Exercise prompt: Word for word, please restate the line containing "Iberia (385, 1011)" and all the lines that follow it to the end of the data.

[Saved entries]
**********
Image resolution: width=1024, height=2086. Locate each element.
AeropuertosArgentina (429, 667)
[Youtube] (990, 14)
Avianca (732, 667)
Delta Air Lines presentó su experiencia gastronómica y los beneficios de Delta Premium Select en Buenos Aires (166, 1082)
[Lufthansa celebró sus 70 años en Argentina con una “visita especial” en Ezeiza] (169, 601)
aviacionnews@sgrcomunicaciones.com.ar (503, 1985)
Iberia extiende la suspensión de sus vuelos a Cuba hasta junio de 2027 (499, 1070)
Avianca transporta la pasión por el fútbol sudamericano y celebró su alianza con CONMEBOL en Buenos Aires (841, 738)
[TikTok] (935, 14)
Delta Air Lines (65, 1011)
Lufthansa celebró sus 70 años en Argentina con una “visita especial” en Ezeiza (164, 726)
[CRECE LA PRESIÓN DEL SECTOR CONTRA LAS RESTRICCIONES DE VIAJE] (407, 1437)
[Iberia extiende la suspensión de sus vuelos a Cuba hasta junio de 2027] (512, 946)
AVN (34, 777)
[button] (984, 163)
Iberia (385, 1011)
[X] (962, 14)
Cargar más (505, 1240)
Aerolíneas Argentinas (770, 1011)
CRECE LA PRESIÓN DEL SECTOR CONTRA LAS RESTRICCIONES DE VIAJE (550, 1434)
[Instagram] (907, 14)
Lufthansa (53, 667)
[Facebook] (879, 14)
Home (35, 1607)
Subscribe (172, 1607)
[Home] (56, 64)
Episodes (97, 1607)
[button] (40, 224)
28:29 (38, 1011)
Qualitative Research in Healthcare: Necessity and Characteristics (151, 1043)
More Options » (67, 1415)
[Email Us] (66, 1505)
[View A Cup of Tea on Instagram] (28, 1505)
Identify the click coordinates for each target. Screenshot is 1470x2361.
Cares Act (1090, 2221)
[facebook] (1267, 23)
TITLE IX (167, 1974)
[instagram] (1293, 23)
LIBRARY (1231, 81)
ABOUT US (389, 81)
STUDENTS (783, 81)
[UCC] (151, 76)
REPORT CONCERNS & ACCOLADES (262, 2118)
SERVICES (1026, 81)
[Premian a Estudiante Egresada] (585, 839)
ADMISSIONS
**********
Result:
Iberia (385, 1011)
[X] (962, 14)
Cargar más (505, 1240)
Aerolíneas Argentinas (770, 1011)
CRECE LA PRESIÓN DEL SECTOR CONTRA LAS RESTRICCIONES DE VIAJE (550, 1434)
[Instagram] (907, 14)
Lufthansa (53, 667)
[Facebook] (879, 14)
Home (35, 1607)
Subscribe (172, 1607)
[Home] (56, 64)
Episodes (97, 1607)
[button] (40, 224)
28:29 (38, 1011)
Qualitative Research in Healthcare: Necessity and Characteristics (151, 1043)
More Options » (67, 1415)
[Email Us] (66, 1505)
[View A Cup of Tea on Instagram] (28, 1505)
Identify the click coordinates for each target. Screenshot is 1470x2361.
Cares Act (1090, 2221)
[facebook] (1267, 23)
TITLE IX (167, 1974)
[instagram] (1293, 23)
LIBRARY (1231, 81)
ABOUT US (389, 81)
STUDENTS (783, 81)
[UCC] (151, 76)
REPORT CONCERNS & ACCOLADES (262, 2118)
SERVICES (1026, 81)
[Premian a Estudiante Egresada] (585, 839)
ADMISSIONS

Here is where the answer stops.